Analysts have mixed views on whether the overnight policy rate (OPR) will be maintained or not this year, with MIDF Research expecting a cut in second half of 2016 and Hong Leong Investment Bank (HLIB) Research expecting it to be kept at 3.25%.
HLIB Research said the tone of central bank’s monetary policy committee (MPC), which kept the OPR unchanged at 3.25% last Thursday, was broadly unchanged from its previous statement.
“We deem the MPC’s overall stance as neutral, amid downside risks in the global economy. We view this as a favourable development as it is seen as a continuation of policy to anchor financial stability, as it was during governor Zeti’s administration,” said HLIB Research in a report last Friday.
The MPC expects the economy to improve, driven by domestic demand and inflation momentum to trend lower for the rest of 2016 due to low energy and commodity prices.
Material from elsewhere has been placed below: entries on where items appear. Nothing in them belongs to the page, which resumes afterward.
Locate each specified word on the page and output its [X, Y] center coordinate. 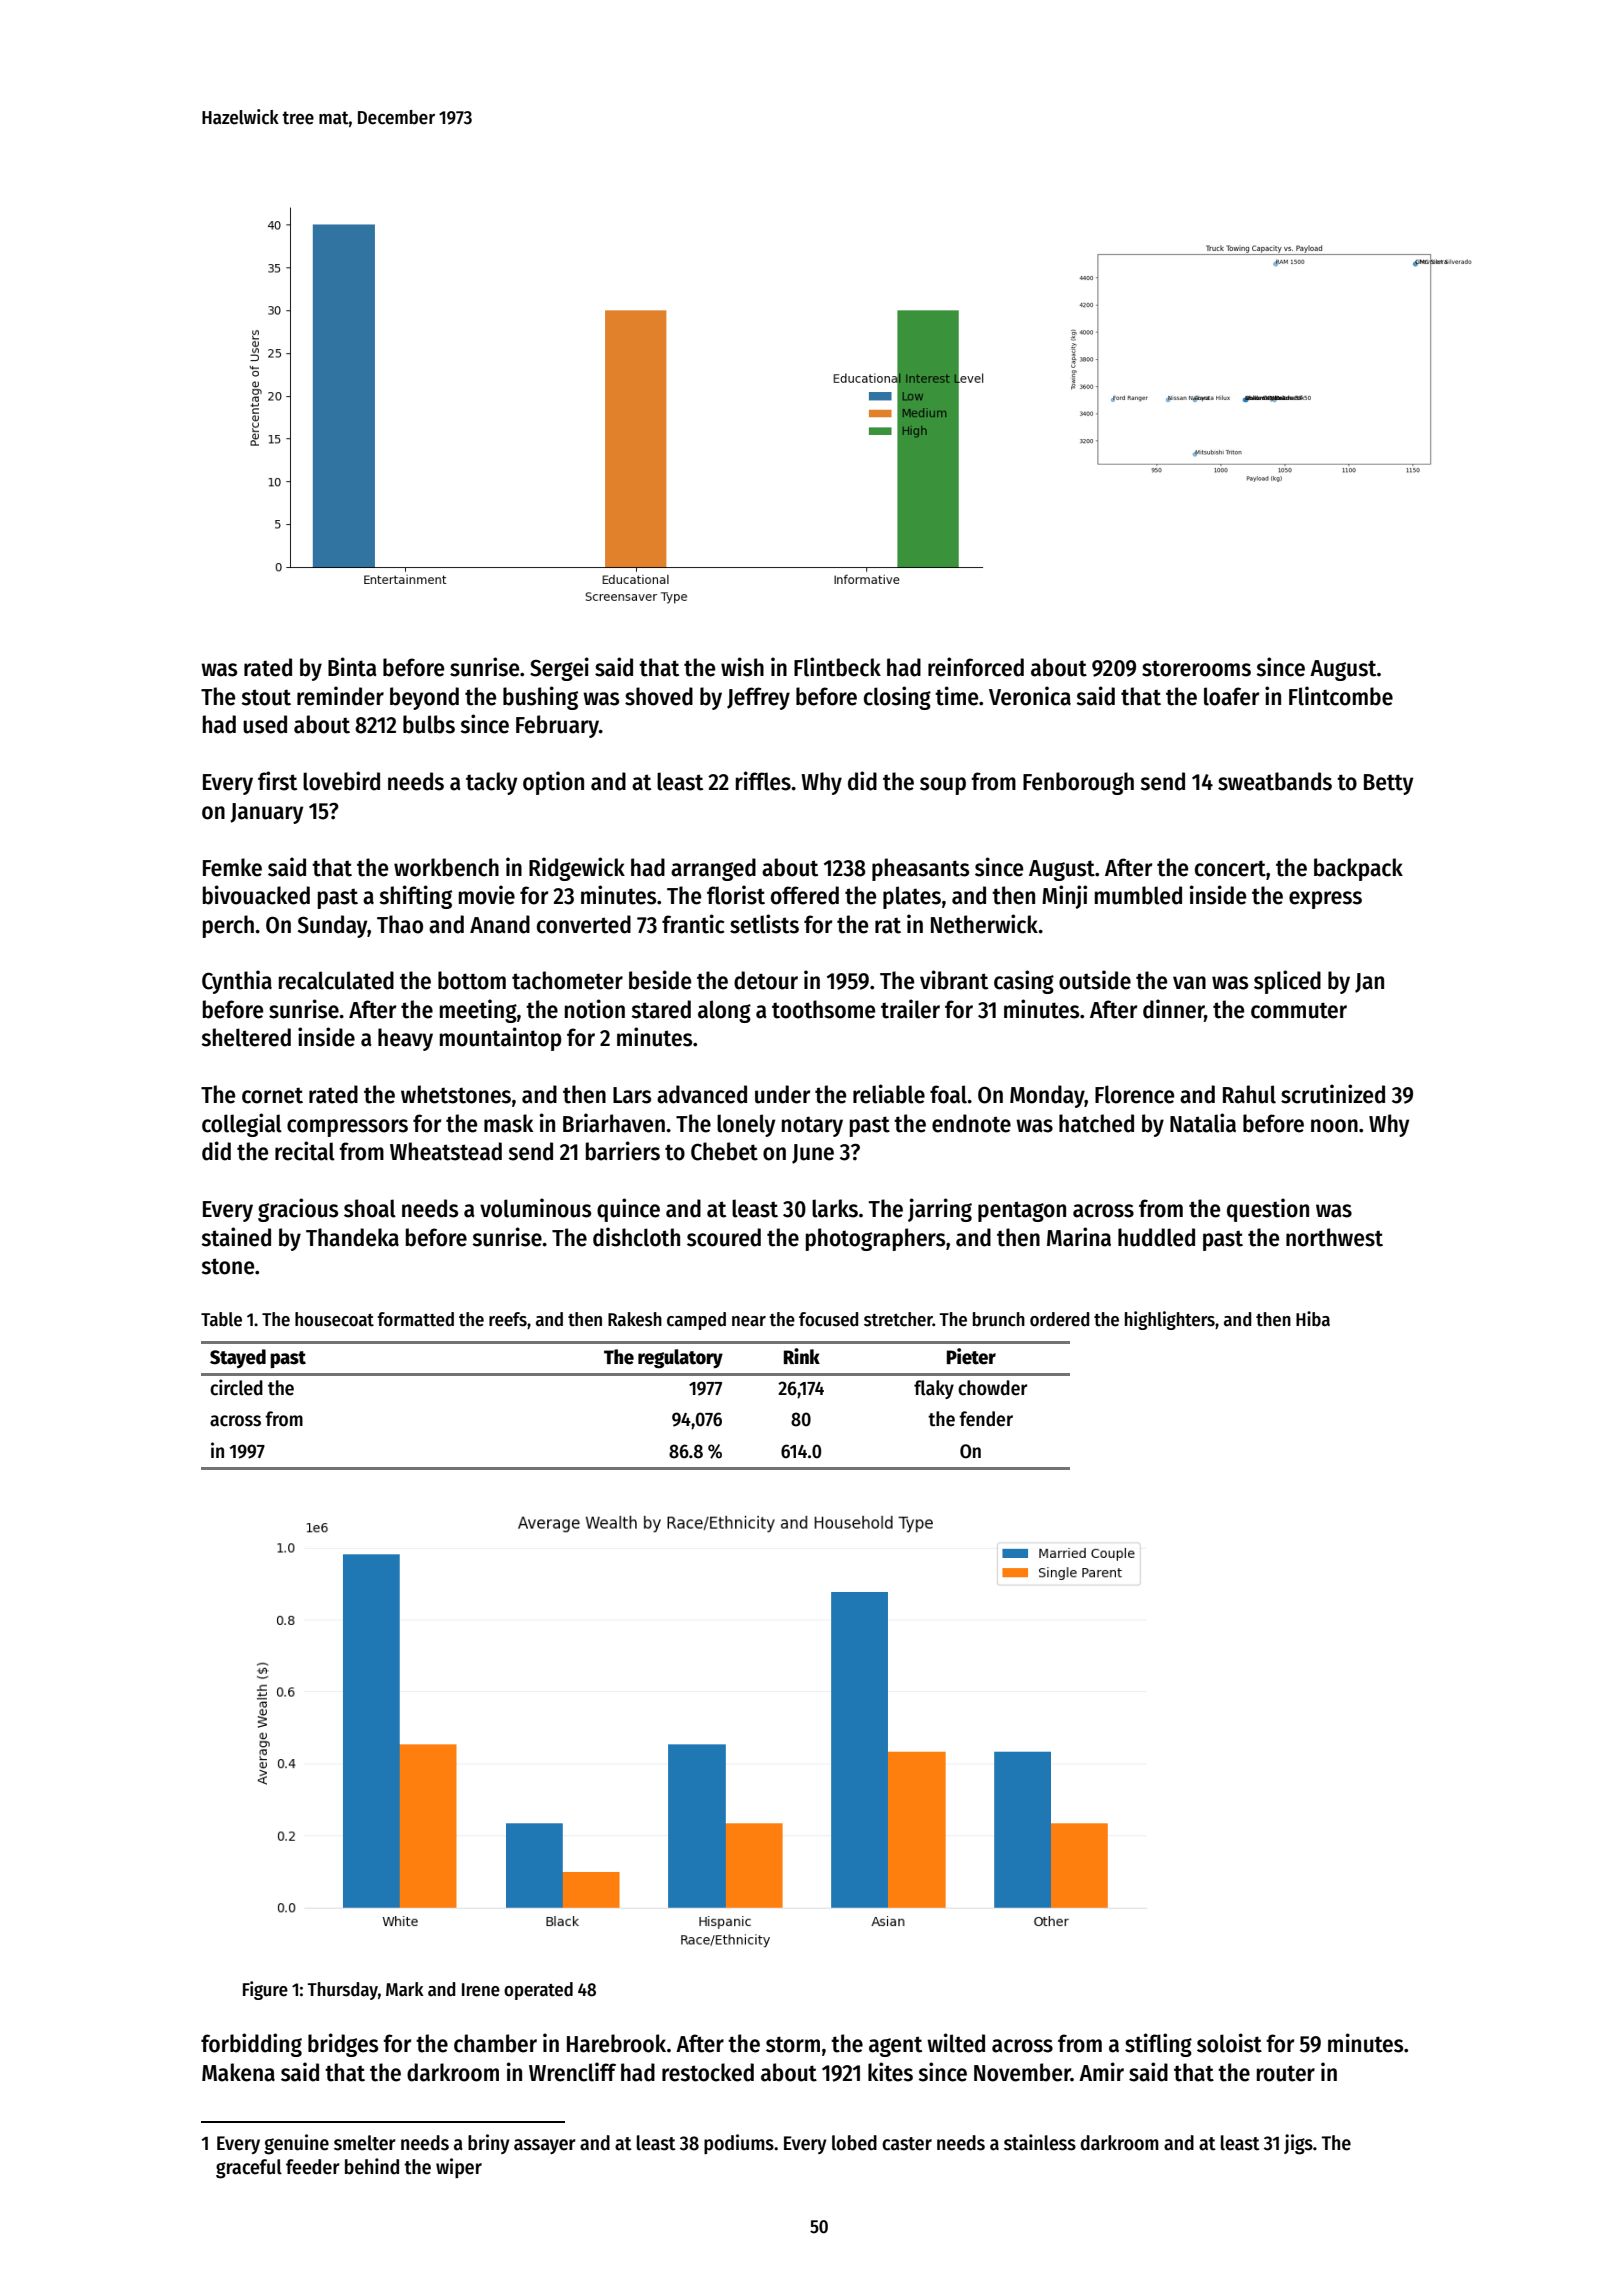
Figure [265, 1990]
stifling [1158, 2045]
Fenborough [1078, 783]
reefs [508, 1319]
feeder [313, 2167]
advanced [702, 1094]
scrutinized [1333, 1094]
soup [943, 786]
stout [266, 697]
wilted [956, 2043]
It said that Bank Negara Malaysia’s expectation of an improvement in economic activity is in line with its expectation of growth to improve in 2H16 arising from continued recovery in consumption supported by measures to raise disposable income, sustained pick-up in construction sector following larger-than-expected value of contracts awarded in Q1’16 and normalisation in agriculture production given the fading El Nino effect.
“We opine that loan growth should record a moderate recovery in 2H16 after recording a weak reading in Q1’16, in tandem with improvement in domestic economic activity,” said HLIB Research. It maintained its CPI growth forecast for 2016 at 2.5%.
“There are still plenty of drivers to support domestic growth despite rising external uncertainty. We maintain our 2016 gross domestic product (GDP) growth forecast at 4.2%,” HLIB Research said.
Meanwhile, MIDF Research maintained its expectation that BNM will cut OPR by 25 bps in September 2016, due to global economic uncertainty, weak performance of manufacturing sector, and softening money supply and deposit growth.
“The cut would be in line with global monetary policy directions, which are generally heading for an expansionary monetary policy except for the US. We maintain our inflation forecast for year 2016 at 2.6% and OPR forecast to be at 3% by year-end,” it said in its report.
Money supply shrunk for the first time since March 2000 by 1.7% in March 2016, which MIDF Research deems a troubling development, as it could potentially lead to economic slowdown due to less liquidity and transactions in the economy.
“We believe this could be due to various economic factors, particularly from the external fronts including global manufacturing slowdown and weak trading activity,” it said.
It said that the growth of demand deposit, which fell by 4.4% in the same period, could potentially lead to lower domestic demand in the future.